Alors si on fait de plus en plus de tests quotidiennement et qu’on les dirige davantage vers les secteurs «chauds», on doit s’attendre à trouver plus de cas — mais cela ne signifie pas forcément que le coronavirus gagne du terrain.

C’est en partie pour cette raison que le nombre des hospitalisations causées par la COVID-19 est considéré comme un indicateur plus intéressant : parce qu’avoir été testé ou non ne change rien au fait qu’une personne vraiment mal en point va se rendre à l’hôpital.

Or à cet égard, il semble que le Québec soit parvenu à «aplatir la courbe», comme on dit, mais que le nombre d’hospitalisations stagne. Depuis le 15 mai, on compte entre 1700 et 1800 personnes hospitalisées à cause du coronavirus, un nombre comparable à celui du début mai. On a vu un peu la même chose avec le nombre de gens aux soins intensifs : il tourne autour de 180 depuis quelques jours, ce qui est une baisse comparé au pic de 200 à 220 d’avant, mais ce nombre était resté au-dessus de 200 pendant presque tout le mois d’avril et le début de mai.

Cela contraste avec la situation dans d’autres pays, où le pic a été rapidement atteint, puis a été suivi par une diminution constante du nombre de personnes hospitalisées à cause de la COVID-19. Par exemple, voit-on dans des données compilées par l’épidémiologiste finlandais Markku Peltonen, au Danemark le nombre d’hospitalisations liées à la COVID-19 est rapidement passé de 5 par million d’habitants (20 mars) à 25/million (2 avril), mais sitôt le maximum atteint, les hospitalisations se sont mises à reculer (elles sont maintenant de retour à 5/million). Il n’y a pas eu de long plateau comme ici — et la même chose vaut pour les autres pays du nord de l’Europe étudiés par M. Peltonen.
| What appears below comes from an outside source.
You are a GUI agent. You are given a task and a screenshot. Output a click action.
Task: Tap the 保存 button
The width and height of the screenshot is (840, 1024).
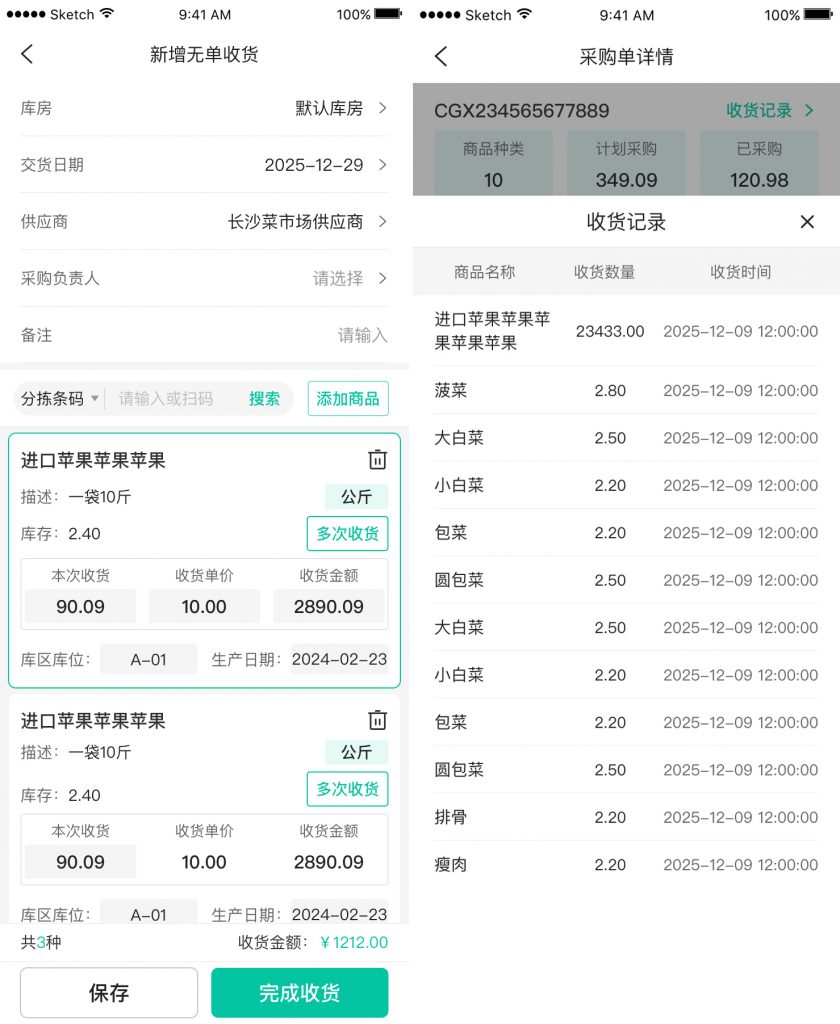click(x=109, y=993)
Alors que s’est-il passé de particulier ici? «C’est une très, très bonne question, dit DAlex Carignan, infectiologue au CIUSSS de l’Estrie et chercheur à l’Université de Sherbrooke. C’est sûr qu’à Montréal, il y a une transmission communautaire plus importante et dont on a de la misère à se débarrasser. Mais j’ai aussi l’impression qu’à la base, il y a eu une sorte d’amplification qui est passée sous silence au Québec. Je pense qu’on a concentré les tests sur les retours de voyage pendant longtemps et que pendant ce temps-là, on a eu une transmission communautaire sur laquelle il n’y avait pas ou peu d’enquêtes.»

Le «plateau» que le Québec a traversé pendant des semaines vient donc peut-être, en partie, du fait qu’on a mis du temps à prendre toute la mesure de l’épidémie.

En outre, ajoute DCarignan, les données d’hospitalisation sont un brin trompeuses au Québec «parce qu’elles présentent le nombre total de patients à l’hôpital une journée donnée, pas le nombre de nouveaux patients admis cette journée-là. Ce total-là dépend non seulement des nouveaux patients qui arrivent, mais aussi de ceux qui sortent, et c’est un aspect qui a été problématique. On a eu des CHSLD et des résidences pour personnes âgées qui avaient transféré des patients en hôpital et qui, quand ces gens-là étaient guéris, ne voulaient pas les reprendre parce qu’ils avaient peur de la contagion. Alors on a dû garder des gens bien portants à l’hôpital parce qu’on ne pouvait les envoyer nulle part.»

Cette situation s’est en bonne partie résorbée depuis, dit Dr Carignan, quand des ressources d’hébergement temporaire ont été ouvertes pour cette clientèle-là, mais cela a pu garder les chiffres d’hospitalisations artificiellement élevés pendant un certain temps.